About this task — Look through the data below and work out how many lines hold "will"; state only the number.

Source data —
►

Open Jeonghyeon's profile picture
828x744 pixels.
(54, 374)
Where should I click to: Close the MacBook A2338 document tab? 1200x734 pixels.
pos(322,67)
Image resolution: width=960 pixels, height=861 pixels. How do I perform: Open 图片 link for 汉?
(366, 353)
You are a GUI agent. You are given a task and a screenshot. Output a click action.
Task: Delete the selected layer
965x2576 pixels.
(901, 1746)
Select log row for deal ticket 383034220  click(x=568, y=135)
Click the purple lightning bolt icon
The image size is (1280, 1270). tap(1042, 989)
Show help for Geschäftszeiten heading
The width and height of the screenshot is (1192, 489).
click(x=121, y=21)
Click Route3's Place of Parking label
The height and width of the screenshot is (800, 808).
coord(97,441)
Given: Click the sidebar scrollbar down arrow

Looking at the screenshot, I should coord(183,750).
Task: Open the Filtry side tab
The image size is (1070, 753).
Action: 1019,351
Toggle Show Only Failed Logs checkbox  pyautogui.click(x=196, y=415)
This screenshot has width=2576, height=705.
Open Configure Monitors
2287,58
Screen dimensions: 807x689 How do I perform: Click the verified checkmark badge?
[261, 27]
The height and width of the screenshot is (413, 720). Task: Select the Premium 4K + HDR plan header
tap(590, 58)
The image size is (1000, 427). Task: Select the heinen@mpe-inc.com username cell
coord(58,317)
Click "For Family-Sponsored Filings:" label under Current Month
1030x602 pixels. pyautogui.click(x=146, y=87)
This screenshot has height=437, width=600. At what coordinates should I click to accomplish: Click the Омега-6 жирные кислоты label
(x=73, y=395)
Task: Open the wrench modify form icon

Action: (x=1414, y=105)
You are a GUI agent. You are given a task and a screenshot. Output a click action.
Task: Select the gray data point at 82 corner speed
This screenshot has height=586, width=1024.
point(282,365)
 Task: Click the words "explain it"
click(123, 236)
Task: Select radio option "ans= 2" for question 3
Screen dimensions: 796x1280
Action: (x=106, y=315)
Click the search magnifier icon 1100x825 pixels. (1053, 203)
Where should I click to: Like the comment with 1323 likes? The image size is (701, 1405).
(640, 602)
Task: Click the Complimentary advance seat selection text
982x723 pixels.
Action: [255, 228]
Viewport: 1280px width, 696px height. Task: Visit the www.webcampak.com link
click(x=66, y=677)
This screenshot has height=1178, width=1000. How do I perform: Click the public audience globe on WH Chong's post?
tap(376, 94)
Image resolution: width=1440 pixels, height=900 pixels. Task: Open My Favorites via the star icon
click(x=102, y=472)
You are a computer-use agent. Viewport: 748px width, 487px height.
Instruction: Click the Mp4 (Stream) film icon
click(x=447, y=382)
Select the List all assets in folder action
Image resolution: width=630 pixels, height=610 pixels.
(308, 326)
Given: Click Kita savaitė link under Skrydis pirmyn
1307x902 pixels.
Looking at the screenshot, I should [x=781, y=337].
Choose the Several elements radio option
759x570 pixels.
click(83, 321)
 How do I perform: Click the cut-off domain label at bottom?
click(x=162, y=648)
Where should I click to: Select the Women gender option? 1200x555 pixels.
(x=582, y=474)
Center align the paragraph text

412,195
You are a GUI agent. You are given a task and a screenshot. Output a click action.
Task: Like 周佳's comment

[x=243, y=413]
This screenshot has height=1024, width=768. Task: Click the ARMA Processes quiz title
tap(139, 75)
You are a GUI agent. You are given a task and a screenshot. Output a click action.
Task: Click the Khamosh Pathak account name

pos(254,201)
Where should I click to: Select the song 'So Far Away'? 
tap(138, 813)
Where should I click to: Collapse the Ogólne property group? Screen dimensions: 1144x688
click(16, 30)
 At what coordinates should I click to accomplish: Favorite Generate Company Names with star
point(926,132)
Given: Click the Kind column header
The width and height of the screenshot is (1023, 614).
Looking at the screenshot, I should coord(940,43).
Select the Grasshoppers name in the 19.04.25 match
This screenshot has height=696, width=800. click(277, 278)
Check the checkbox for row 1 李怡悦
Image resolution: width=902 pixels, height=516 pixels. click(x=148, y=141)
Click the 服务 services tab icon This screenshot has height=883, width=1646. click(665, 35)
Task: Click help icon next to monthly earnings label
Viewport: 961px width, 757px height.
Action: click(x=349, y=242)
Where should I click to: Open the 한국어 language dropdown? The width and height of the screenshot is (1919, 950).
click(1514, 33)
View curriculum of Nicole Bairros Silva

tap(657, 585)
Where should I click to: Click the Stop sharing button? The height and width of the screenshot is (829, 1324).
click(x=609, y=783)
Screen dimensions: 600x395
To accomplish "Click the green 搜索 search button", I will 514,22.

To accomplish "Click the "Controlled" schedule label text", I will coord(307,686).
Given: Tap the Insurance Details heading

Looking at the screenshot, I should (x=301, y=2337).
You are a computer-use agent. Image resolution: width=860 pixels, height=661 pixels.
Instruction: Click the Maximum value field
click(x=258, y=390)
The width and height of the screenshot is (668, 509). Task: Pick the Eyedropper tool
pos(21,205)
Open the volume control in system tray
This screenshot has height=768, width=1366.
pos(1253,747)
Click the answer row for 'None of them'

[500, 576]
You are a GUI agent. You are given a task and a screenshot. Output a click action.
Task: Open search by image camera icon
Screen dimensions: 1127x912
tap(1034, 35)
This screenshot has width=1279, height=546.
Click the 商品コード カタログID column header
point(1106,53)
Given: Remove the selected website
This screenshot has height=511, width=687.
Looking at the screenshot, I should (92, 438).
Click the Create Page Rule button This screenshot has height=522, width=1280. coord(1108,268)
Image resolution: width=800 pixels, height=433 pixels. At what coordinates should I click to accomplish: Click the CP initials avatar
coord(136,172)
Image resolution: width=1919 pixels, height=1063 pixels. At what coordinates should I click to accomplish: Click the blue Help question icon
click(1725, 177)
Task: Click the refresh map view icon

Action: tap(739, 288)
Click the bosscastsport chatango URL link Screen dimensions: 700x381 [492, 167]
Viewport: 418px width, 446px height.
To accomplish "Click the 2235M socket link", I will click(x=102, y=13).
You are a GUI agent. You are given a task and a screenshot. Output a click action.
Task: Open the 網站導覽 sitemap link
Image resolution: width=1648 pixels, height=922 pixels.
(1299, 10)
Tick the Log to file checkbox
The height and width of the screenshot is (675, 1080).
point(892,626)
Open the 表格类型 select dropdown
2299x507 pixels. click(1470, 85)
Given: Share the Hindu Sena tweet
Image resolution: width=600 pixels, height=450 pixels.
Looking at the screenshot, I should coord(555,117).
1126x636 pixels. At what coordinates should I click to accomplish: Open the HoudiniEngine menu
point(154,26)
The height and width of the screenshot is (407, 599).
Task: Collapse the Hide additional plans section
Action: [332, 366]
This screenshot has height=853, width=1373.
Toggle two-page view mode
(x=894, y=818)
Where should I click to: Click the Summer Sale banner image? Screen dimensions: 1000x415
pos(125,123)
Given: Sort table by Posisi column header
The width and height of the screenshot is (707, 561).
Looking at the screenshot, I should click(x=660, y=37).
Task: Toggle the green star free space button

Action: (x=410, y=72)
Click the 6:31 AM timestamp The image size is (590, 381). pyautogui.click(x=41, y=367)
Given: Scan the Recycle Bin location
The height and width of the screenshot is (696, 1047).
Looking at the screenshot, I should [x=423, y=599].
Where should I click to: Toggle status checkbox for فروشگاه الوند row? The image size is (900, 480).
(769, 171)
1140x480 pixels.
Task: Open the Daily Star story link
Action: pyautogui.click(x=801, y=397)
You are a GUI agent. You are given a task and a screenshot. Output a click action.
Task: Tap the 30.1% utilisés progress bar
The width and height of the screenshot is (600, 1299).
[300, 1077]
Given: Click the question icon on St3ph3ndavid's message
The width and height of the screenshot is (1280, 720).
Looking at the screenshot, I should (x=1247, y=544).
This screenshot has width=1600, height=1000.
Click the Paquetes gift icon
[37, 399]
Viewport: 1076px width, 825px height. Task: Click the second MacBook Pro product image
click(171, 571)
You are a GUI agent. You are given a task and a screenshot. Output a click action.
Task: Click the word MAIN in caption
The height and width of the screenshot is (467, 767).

◄

Your solution — 3